Julian Cowley, The Wire

Originally conceived for the IKON Gallery in Birmingham, “The Loop” was an installation which ran throughout the day from noon until 8.00pm each evening. The musicians played continuously; the live music was broadcast in an upper gallery, treated, diffused and mixed with spontaneously computer-generated versions of the same pieces. This sonic environment changed as one moved through it. The galleries were stripped of everything; bare walls and concrete floor. The space was occupied by the BEAST sound system and some large cushions encouraging people to linger, sit, lie or walk around in the galleries while the ‘orchestra’ played throughout the day and as the natural light changed from midday and faded towards evening. This is a completely revised and condensed version of that project.
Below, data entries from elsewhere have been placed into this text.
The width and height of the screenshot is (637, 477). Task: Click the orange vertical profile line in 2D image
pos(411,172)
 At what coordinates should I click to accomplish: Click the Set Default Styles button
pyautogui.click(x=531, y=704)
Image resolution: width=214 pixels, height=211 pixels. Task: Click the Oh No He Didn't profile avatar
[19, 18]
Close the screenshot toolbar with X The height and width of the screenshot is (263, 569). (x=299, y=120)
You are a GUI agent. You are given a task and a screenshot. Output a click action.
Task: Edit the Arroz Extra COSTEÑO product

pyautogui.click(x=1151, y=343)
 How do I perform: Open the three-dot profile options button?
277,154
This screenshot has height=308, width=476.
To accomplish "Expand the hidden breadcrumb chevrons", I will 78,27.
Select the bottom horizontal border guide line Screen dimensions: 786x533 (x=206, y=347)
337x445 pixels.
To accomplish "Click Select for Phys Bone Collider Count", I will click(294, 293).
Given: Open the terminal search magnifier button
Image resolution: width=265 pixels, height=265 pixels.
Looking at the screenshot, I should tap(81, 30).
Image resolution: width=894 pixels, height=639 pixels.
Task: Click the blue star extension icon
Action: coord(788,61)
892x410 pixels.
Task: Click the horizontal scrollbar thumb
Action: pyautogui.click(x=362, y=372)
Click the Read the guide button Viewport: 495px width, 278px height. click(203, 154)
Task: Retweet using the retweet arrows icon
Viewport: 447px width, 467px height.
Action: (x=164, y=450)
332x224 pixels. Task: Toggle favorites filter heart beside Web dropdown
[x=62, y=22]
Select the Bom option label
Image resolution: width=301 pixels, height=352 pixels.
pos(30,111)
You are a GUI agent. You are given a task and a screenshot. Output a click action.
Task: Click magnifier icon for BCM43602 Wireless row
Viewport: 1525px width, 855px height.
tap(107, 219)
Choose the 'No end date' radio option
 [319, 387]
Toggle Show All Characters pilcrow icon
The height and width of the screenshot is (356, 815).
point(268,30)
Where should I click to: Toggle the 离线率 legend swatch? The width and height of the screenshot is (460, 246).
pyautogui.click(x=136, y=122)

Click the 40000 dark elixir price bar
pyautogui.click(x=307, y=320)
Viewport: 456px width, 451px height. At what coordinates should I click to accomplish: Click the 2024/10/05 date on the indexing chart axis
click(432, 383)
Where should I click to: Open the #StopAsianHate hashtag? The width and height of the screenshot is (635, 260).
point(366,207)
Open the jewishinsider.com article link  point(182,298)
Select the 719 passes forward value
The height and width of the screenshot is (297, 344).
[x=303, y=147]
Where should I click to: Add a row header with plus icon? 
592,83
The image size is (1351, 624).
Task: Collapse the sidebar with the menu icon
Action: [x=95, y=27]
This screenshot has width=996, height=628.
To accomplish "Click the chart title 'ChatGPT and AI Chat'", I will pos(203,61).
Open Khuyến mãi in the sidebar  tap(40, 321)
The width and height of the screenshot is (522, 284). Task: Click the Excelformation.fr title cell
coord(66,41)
The 16 pieces are presented in a sequence chosen at random using the I Ching. Some of the pieces are derived from textures and ideas from traditional Balinese music while others are sound-based. Each piece embodies a different mood or idea.

"Like the art that usually hangs in the IKON Gallery, one could spend as much or as little time as one wanted with the piece. Time and duration were not an issue. It was great to see a contemporary composer such as Lockett to receive the opportunity to take such a challenging and rewarding work to a wide public audience. Each evening as the performers approached the finale, the galleries were in near darkness. A few visitors had fallen asleep on the cushions listening to the soporific loops. For a short while there was a chance to dream. Maybe this is what Lockett was after."
Ben Sadler – Avant

"Listening to these discs is like tuning in to the music of the spheres and then drifting away. In 'FURL' for example, you can lose yourself in the meandering, slowly unfurling melodies and kaleidoscopic ornamentation that is slowly enveloped by ghostly images and brooding atmospheres. The music has a tranquil, sometimes disturbing beauty that occasionally overflows; as on 'AMOK' when wildy oscillating patterns are ambushed by a riot of percussion. On 'PION', a gangsaran rush dissolves into a delicate spacey exploration of resonance before reasserting itself. At times, it is like being inside a giant musical box, peering in close-up at the mechanism; an impression confirmed on 'WADI', when a real musical box makes a brief appearance. The last piece 'AVIK' is a reworking of 'Kiva' from 'Hollowed Ground', Mark's previous CD, with heavy electronic treatment; a piece that looks to the future as well as the past.
You can listen to 'The Loop' in various ways - on headphones the spatial detail is truly stunning, but it is also recommended for passive listening, the pieces become quite insidious. After a while my antique clock was chiming along in sympathy, feeling quite at home. As Colin McPhee says 'Salunding creates music of surprisingly sweet and mellow resonance. The larger instruments produce sounds rich in overtones, resembling those of deep bells, whilst the timbre of the smaller instruments is clear and chiming'. Experimental without being alienating, this is a record that will reward the patient open-minded listener."